(10-18-2011, 05:13 PM)Taem Wrote: Every single person, even high-school kids, knew the housing market boom was going to end any day and that prices would drop dramatically when it did. There wasn't a single person who wasn't aware of this. This was risky investment at it's finest, and those who choose to do it helped sink our ship. I'm not a banker, and I don't have much sympathy for the big banks, but even I can see where the blame should be distributed; 50/50. If you purchase knowingly risky good to try and sell them at a higher price with full knowledge that the prices are being artificially inflated and you could be stuck with the hot potato... what you turn around and blame the guy who handed you the hot potato, or you blame yourself for taking the potato in the first place?Yes, but. In 2007, the potato wasn't considered hot by the purchaser. If you see your home as an asset, and you paid $300K for one that is valued at $150K today, you still have the same utility of using this asset as a place to live. And, maybe you feel burned by the idea that your payments are for a $300K house. But, when you bought it, you knew the payments would be at that rate, and you probably could afford the payments and unless you have since lost your job, you can still make the payments on the product you bought. People erroneously thought that home values would always go up, and they were burned by that expectation (one perpetuated by government policy). But, yes, anyone who believes that "it's too good to be true", would have foreseen that the dramatic increase in home valuations was fiction. The same thing was true during the .com bubble, the era of VC investors flinging money at every pipe dream had to end one day.

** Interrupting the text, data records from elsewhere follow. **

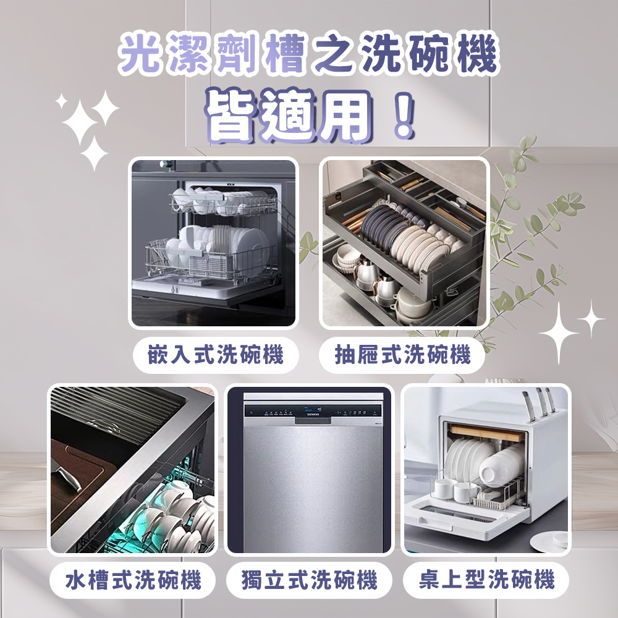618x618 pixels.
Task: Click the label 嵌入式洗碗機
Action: (216, 355)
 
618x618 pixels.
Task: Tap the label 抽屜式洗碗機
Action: (402, 355)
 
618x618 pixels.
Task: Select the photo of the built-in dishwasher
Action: (213, 243)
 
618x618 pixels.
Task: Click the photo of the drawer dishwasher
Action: (404, 243)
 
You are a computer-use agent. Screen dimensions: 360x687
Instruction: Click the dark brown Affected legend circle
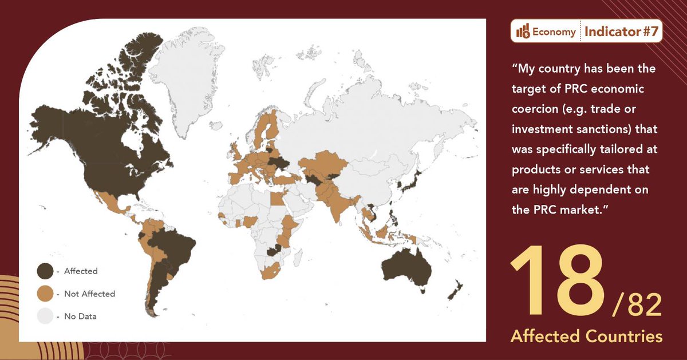click(45, 271)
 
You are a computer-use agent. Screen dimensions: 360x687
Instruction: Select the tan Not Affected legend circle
click(45, 294)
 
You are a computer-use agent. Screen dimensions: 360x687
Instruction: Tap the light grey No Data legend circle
click(45, 316)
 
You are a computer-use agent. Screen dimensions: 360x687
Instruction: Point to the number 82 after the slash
click(643, 307)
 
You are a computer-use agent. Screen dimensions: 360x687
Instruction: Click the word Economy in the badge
click(554, 32)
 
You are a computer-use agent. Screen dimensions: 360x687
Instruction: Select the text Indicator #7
click(621, 32)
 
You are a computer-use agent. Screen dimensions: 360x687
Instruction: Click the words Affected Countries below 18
click(586, 336)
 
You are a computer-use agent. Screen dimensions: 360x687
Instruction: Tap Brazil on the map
click(175, 246)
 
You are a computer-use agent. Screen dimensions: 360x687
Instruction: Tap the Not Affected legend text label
click(89, 294)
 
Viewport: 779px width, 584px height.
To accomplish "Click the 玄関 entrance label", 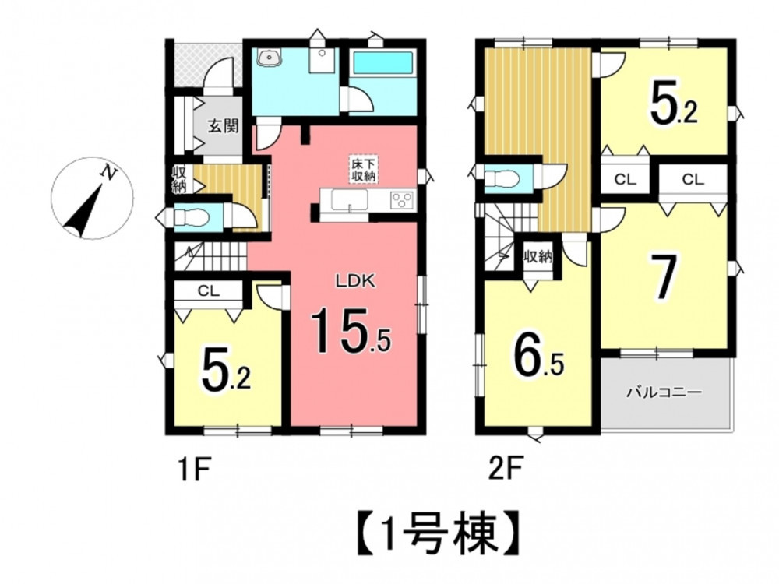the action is [223, 126].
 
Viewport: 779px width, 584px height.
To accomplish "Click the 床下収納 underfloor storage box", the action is [363, 169].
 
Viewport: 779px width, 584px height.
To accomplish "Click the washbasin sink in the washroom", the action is [270, 58].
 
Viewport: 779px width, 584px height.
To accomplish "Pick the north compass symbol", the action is [93, 198].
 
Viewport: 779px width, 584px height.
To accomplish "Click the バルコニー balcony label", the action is [664, 392].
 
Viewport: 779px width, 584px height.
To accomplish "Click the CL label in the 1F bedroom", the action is [209, 291].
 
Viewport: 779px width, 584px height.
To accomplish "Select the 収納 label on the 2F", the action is [538, 257].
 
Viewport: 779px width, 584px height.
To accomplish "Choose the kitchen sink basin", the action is [350, 201].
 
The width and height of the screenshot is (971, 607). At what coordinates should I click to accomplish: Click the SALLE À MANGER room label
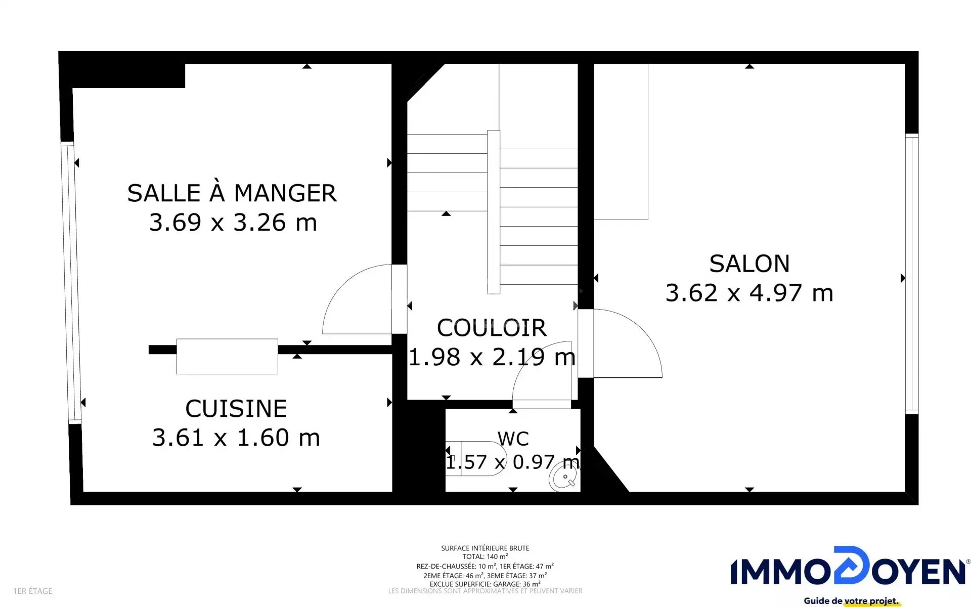(232, 193)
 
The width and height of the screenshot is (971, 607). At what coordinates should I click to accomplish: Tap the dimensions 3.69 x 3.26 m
(233, 222)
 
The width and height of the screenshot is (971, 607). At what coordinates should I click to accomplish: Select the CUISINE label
(236, 408)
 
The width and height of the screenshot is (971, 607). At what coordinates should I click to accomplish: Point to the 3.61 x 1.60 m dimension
(236, 438)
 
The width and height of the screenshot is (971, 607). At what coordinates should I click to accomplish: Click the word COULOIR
(492, 328)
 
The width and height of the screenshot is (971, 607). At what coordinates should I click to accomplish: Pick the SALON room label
(749, 264)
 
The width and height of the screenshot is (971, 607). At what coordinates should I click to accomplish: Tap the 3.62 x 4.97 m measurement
(749, 293)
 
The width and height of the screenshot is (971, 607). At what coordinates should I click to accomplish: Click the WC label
(513, 439)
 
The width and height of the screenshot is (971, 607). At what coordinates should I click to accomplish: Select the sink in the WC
(564, 478)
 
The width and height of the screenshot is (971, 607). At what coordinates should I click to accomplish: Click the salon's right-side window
(912, 274)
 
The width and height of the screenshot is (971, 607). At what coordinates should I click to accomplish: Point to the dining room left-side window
(71, 282)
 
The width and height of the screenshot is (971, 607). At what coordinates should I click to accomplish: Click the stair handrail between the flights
(494, 212)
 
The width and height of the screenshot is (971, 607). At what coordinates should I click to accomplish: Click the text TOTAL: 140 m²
(485, 556)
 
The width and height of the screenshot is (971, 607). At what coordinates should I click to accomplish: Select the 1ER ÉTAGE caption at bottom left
(33, 591)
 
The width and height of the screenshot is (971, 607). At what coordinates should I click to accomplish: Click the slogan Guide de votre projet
(852, 601)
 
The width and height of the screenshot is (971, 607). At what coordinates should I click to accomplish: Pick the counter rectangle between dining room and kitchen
(227, 357)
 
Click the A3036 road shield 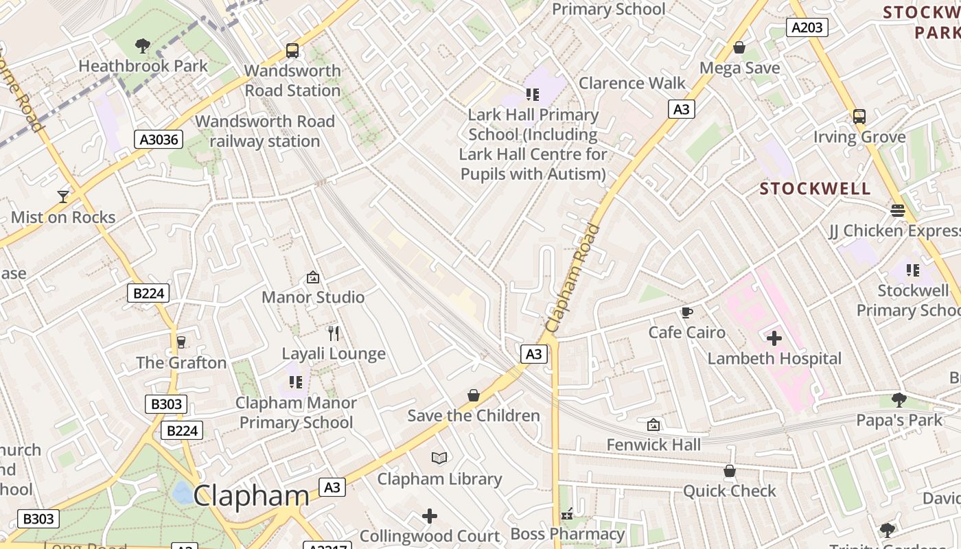(x=159, y=140)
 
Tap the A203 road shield (x=807, y=27)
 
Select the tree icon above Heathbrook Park (x=143, y=46)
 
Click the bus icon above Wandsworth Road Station (x=292, y=50)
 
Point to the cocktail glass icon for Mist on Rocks (x=63, y=197)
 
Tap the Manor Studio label (x=313, y=297)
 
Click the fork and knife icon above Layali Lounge (x=334, y=334)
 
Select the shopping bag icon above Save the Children (x=474, y=395)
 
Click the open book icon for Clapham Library (x=439, y=458)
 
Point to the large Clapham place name (x=251, y=495)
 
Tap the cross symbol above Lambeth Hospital (x=774, y=338)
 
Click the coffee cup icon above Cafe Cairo (x=686, y=313)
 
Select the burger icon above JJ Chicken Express (x=898, y=210)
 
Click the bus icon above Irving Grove (x=859, y=117)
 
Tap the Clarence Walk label (x=632, y=83)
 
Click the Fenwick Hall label (x=653, y=445)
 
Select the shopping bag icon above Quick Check (x=729, y=471)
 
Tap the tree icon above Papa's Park (x=899, y=399)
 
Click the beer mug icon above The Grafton (x=181, y=342)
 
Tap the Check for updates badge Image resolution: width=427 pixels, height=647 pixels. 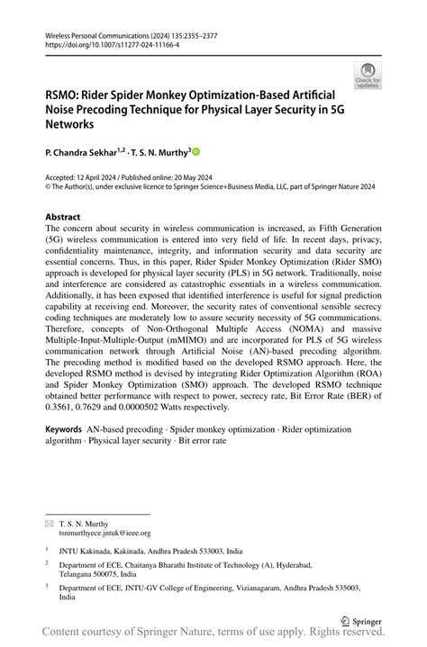click(x=368, y=76)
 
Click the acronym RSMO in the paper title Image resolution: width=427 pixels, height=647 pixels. click(x=64, y=94)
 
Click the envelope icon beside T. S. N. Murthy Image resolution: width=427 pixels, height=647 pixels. click(x=50, y=523)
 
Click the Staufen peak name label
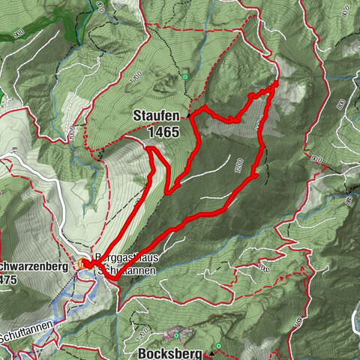pos(156,116)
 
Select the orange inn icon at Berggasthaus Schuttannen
pos(82,263)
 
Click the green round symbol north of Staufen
pos(184,76)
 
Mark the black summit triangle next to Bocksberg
pos(212,352)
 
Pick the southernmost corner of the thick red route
pos(114,279)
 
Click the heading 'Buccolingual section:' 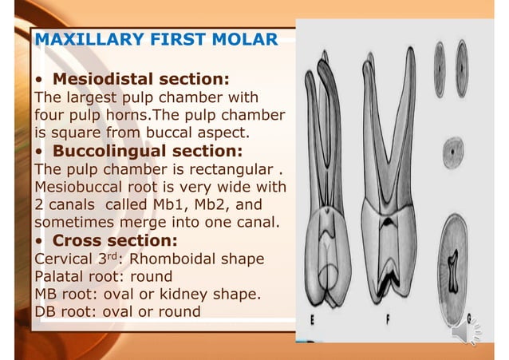148,151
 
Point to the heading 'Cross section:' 115,240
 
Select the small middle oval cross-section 453,149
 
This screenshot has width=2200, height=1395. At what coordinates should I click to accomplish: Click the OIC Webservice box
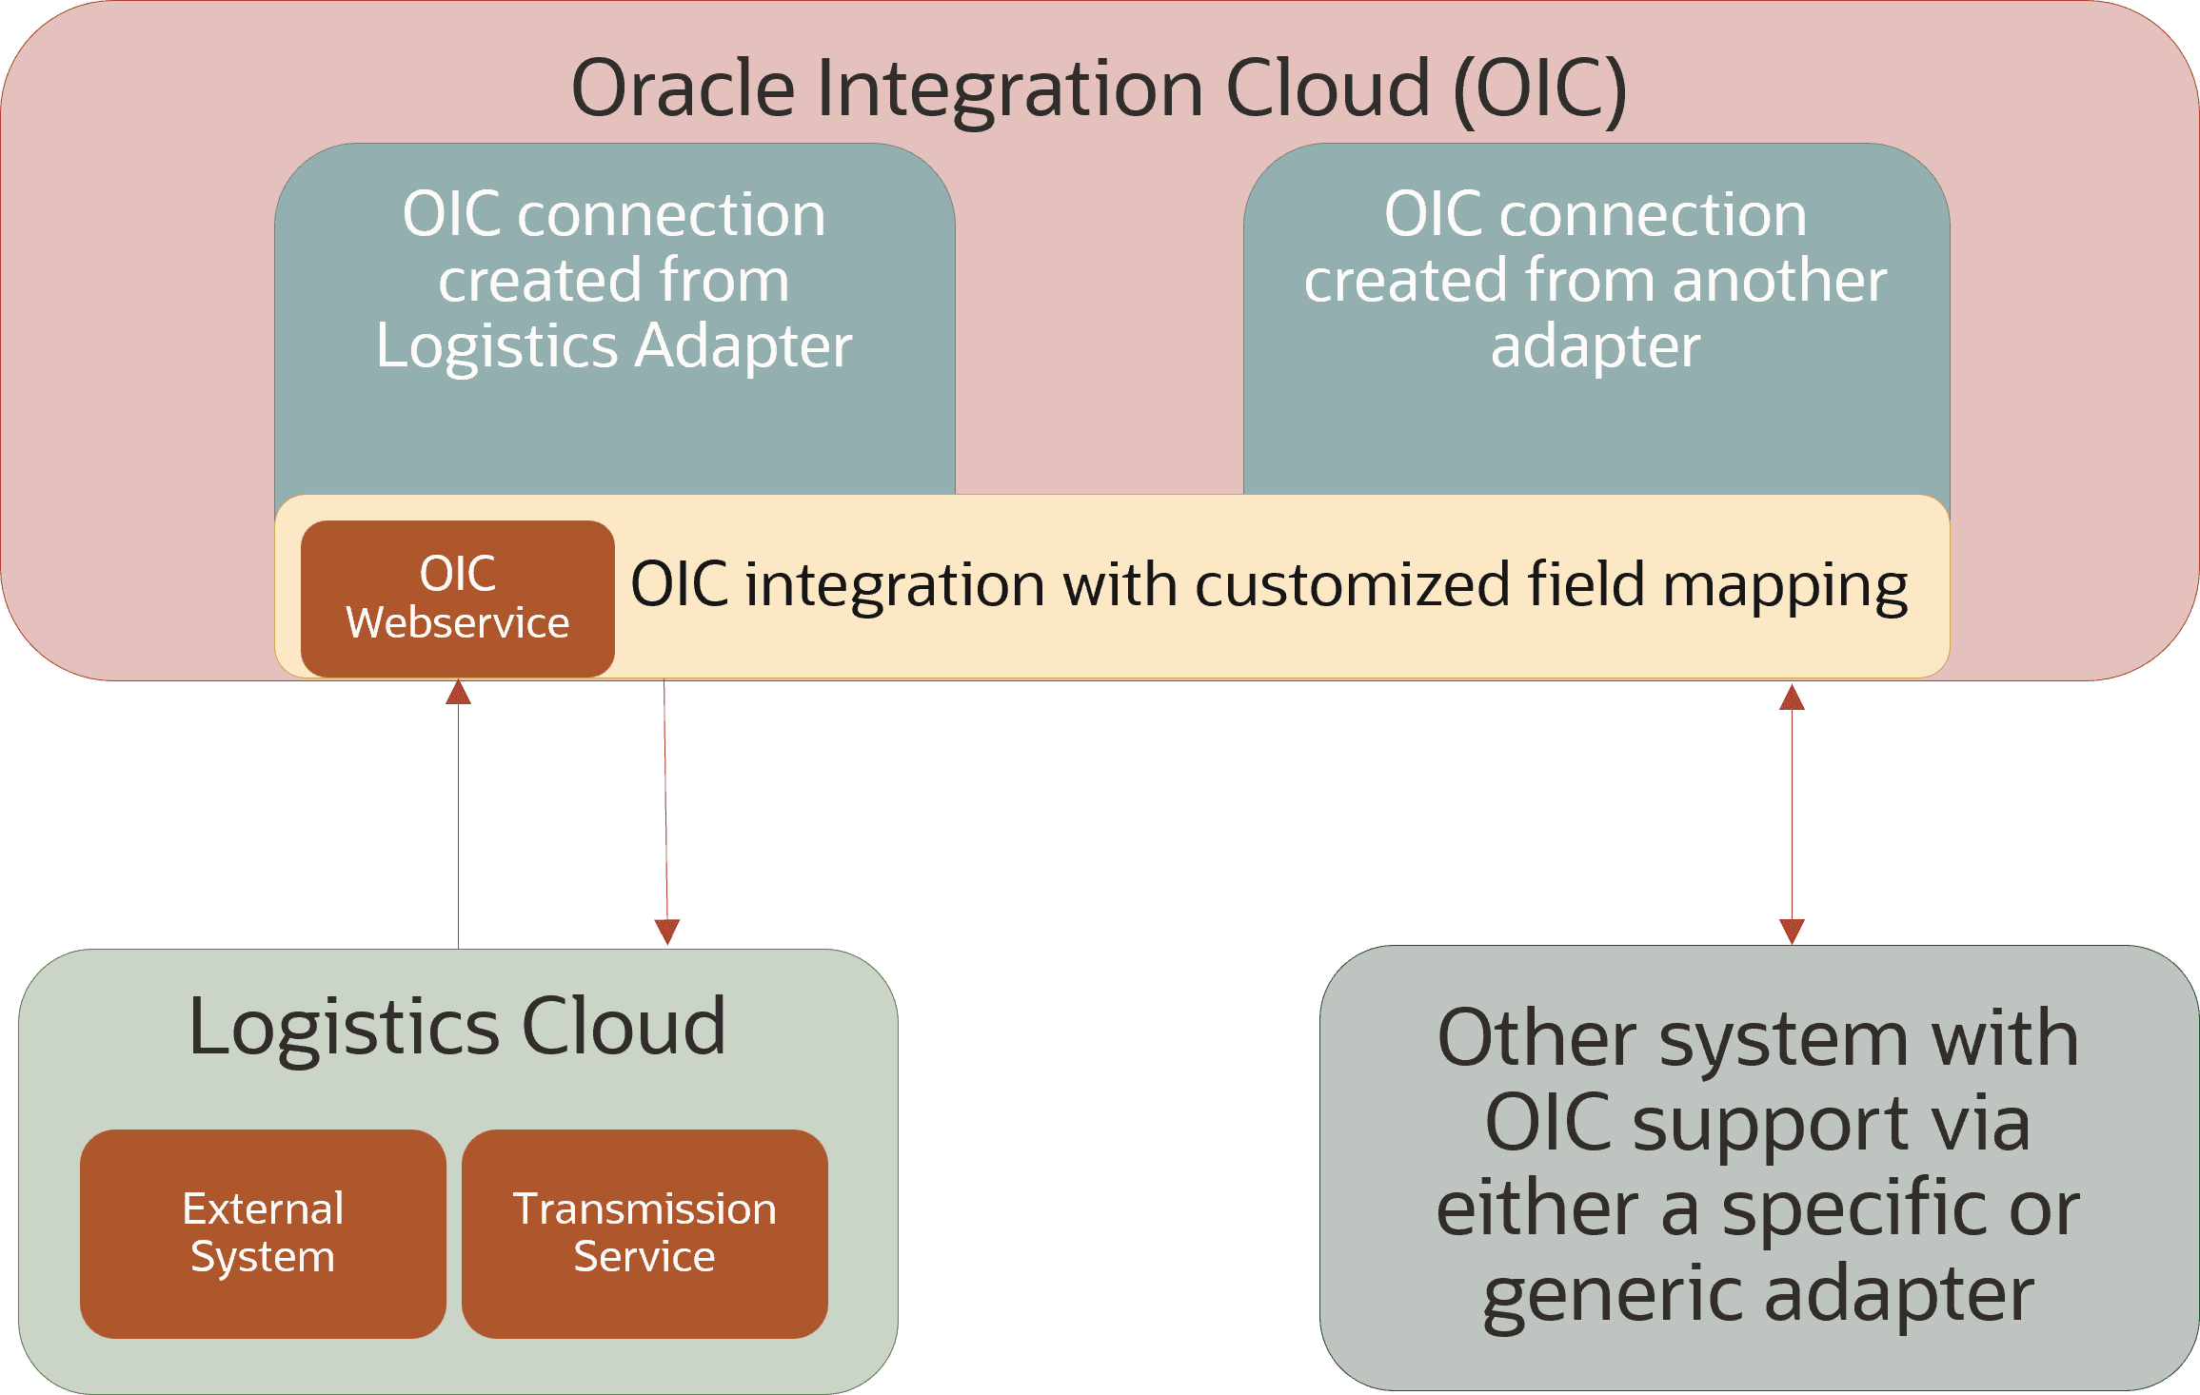click(457, 599)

If we buy a new car, the value of the car drops rapidly during the first 6 months, and after a year it's probably lost half it's value. I don't feel burned by that purchase, because it is expected.
But, populist anger aside. I think some of the anti-establishment crowd cherry pick their statistics. Consider the argument for wage stagnation against this chart;
The chart from the BusinessInsider article (taken from the St. Louis Fed, who got it from the BEA )was not adjusted for inflation because these are commingled with international profits so whose inflation rate would you choose, and in raw terms, aggregate corporate profits will always be hitting new highs in a growing economy, even one that is sputtering along at 1-3% growth. A better comparison is the profit to GDP ratio. So, yes, more in the 8-9% range compared to national income. I see this as some good news that our economy may not actually crash into depression. I don't know how you'd forecast anything other than record profits, given the downward pressure on wages and commodity costs. But, I've already said that it would be nice if "the 99%" were able to experience more participation in the risks and the rewards.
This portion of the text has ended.